Normal olmayan şeyler de var tabii, mesela hala bir erkeğin maddi manevi her konuda bana destek olmasını hayal etmek, o erkeğin olduğuna inanmak, bütün insan ilişkilerinde samimiyeti aramak, doğum öncesi kiloma döneceğime dair müthiş inancım ve her şeye rağmen mutlu olup mutlu kalmaya çalışmak.

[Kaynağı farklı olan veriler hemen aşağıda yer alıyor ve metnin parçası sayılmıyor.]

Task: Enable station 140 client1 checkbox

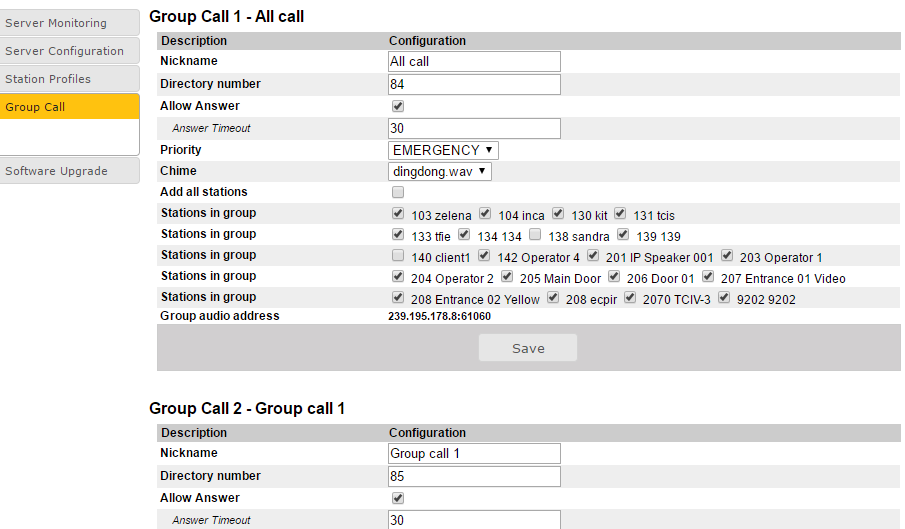Action: point(398,256)
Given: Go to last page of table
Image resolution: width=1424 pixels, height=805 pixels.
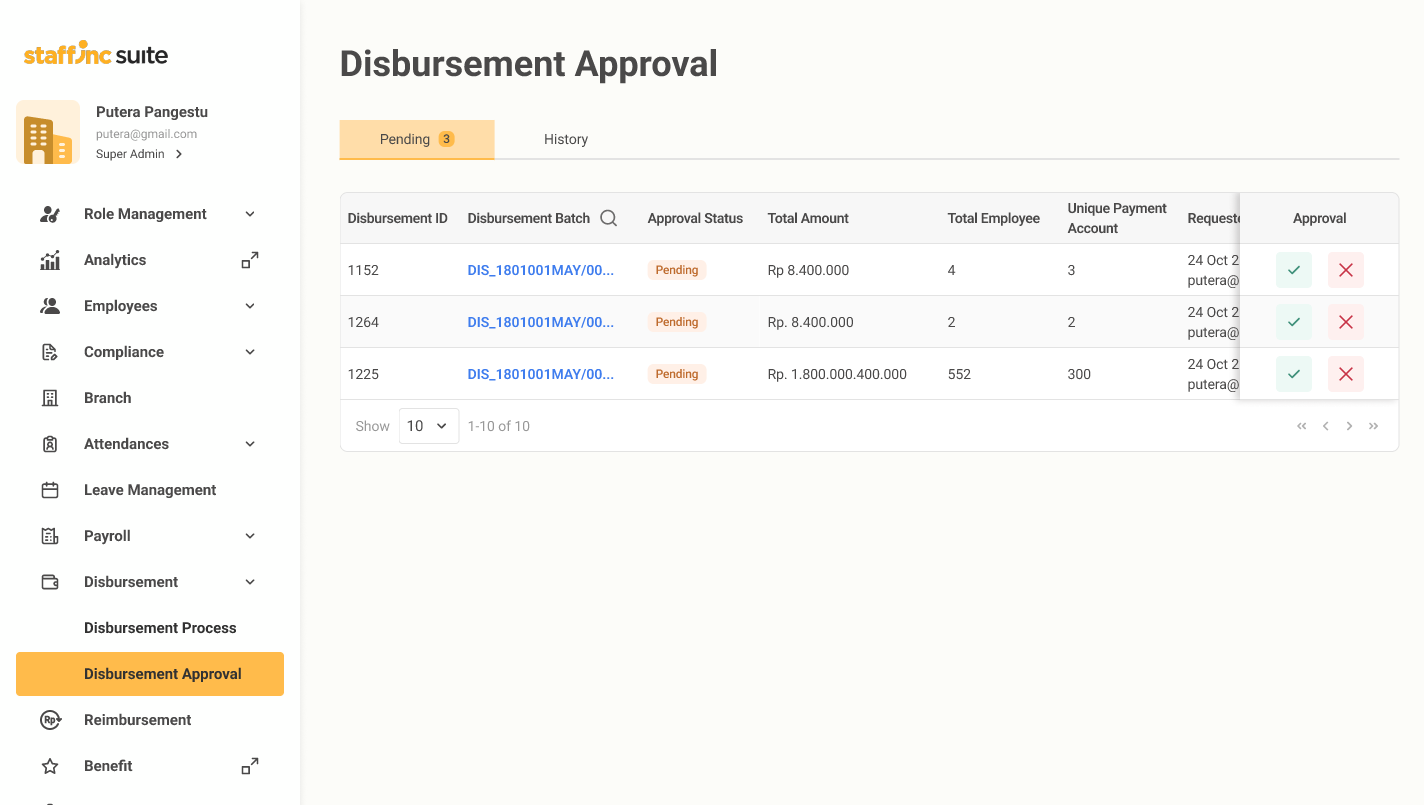Looking at the screenshot, I should tap(1373, 426).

Mevcut durumda (çok şükür) bir kızım, bir evim, bir işim, bir köpeğim, bir sürü kitabım, bana yetecek kadar dostlarım, yetmeyecek kadar fazla kilolarım ve müthiş kahve falı bakan arkadaşlarım var. Gülmeyin. Bu konu bazen ciddi bir sorun olabiliyor. Yaşandı ve görüldü; bir kadının hayatında önemli bir detaydır bu. İşte bundan sonraki hedefim bu mevcutlara sahip çıkarken, listeye birkaç bir şey daha eklemek. Kafamda kurguladığım bir iki bir şey var ama hangileri nasip olur bilemem. Aslında çok da merak etmiyorum, çünkü “Acaba şimdi ne olacak “ heyecanı beni hayatta tutmaya yetiyor ve artıyor. Bakınız bu blogda sürekli yerimin olması ihtimali J
Evet, okumuş olduğunuz bu “ İlkyazı “ sizleri ya da Ayça’yı ne kadar tatmin edecek bilemiyorum ama baktık ki olmuş ya da az biraz potansiyel var, belki devam ederiz, belki de etmeyiz. Ama bildiğim bir şey var: bundan sonra ne olursa olsun ben hala pizzamı ligth kola ile yiyip, olduğu müddetçe işime metrobüs ile gidip gelmeye devam edeceğim. Hayata olan güvenim ve inancımdan hiç bahsetmiyorum bile.